Vietnam has adopted significant amendments to its competition law, which will strengthen it considerably. The main amendments, which are due to come into force on 1 July 2019, are as follows:

  • The law will make it clear that agreements and conduct that harm competition in Vietnam will be prohibited, irrespective of where they take place. Under the current law, it is unclear whether it applies to overseas entities that have no commercial presence in Vietnam.
  • New per se prohibitions are introduced for price-fixing, customer allocation, output restriction, bid-rigging and vertical exclusionary arrangements, while other agreements are prohibited if they have a “significant anti-competitive effect.” Under the current law, there is a safe harbor of 30 percent market share, below which agreements fall outside the law. This safe harbor will be abolished under the new law.
  • Accordingly, factors to determine whether an agreement has or may have a significant anti-competitive effect on the market include:
  • Market share of enterprises engaging in the agreement;
  • Barriers to market entry and expansion;
  • Restrictions on research, development, renovation of technology or restricting technological capacity;
  • Reduction in accessibility or ownership of essential infrastructure;
  • Increase in customers’ costs, time to buy goods, services of enterprises engaged in an agreement or when switching to other related goods, services; and
  • Obstruction to competition in the market through control of other specific factors in the sector and domains related to the parties engaging in the agreement.

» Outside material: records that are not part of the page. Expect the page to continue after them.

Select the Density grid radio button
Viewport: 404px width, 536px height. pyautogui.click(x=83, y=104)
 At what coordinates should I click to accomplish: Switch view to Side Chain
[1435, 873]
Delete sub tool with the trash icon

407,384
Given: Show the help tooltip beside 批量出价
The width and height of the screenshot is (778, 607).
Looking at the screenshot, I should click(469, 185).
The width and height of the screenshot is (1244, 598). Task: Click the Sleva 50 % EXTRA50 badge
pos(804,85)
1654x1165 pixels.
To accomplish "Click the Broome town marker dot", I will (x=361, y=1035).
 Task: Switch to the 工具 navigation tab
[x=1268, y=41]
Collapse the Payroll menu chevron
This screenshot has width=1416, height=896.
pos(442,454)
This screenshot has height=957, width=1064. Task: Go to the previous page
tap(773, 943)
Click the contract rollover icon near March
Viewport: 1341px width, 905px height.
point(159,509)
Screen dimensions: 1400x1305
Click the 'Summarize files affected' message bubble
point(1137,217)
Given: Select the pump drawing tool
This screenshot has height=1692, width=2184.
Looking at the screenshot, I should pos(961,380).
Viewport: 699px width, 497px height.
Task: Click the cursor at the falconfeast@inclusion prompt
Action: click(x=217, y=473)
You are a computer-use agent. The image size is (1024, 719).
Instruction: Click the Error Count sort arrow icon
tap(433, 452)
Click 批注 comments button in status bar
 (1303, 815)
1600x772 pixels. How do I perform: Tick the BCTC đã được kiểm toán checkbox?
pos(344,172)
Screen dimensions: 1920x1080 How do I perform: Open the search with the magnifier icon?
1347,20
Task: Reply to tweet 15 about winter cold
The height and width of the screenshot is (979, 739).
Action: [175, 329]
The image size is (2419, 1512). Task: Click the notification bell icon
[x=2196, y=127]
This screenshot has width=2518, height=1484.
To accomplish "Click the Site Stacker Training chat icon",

Further clarifications on the implementation of these factors have been published in the latest draft decree guiding the application of a few Competition Law regulations.

  • A new concept of “significant market power” will be introduced, alongside the current 30 percent market share threshold where dominance is presumed.
  • Whereas the current criterion for filing mergers is based on combined market share (30 percent or above), the new law introduces three further criteria, namely total assets in Vietnam, total revenues in Vietnam, or the total value of the transaction. In the latest draft decree guiding the application of Competition Law regulations, law makers have suggested a notifiable threshold of:
  • VND 1,000 B [USD 44 M] in total assets for either party;
  • VND 1,000 B [USD 44 M] in total revenues for either; or
  • VND 500 B [USD 22 M] in total value of the transaction.

Meeting any of these criteria will trigger the filing requirement.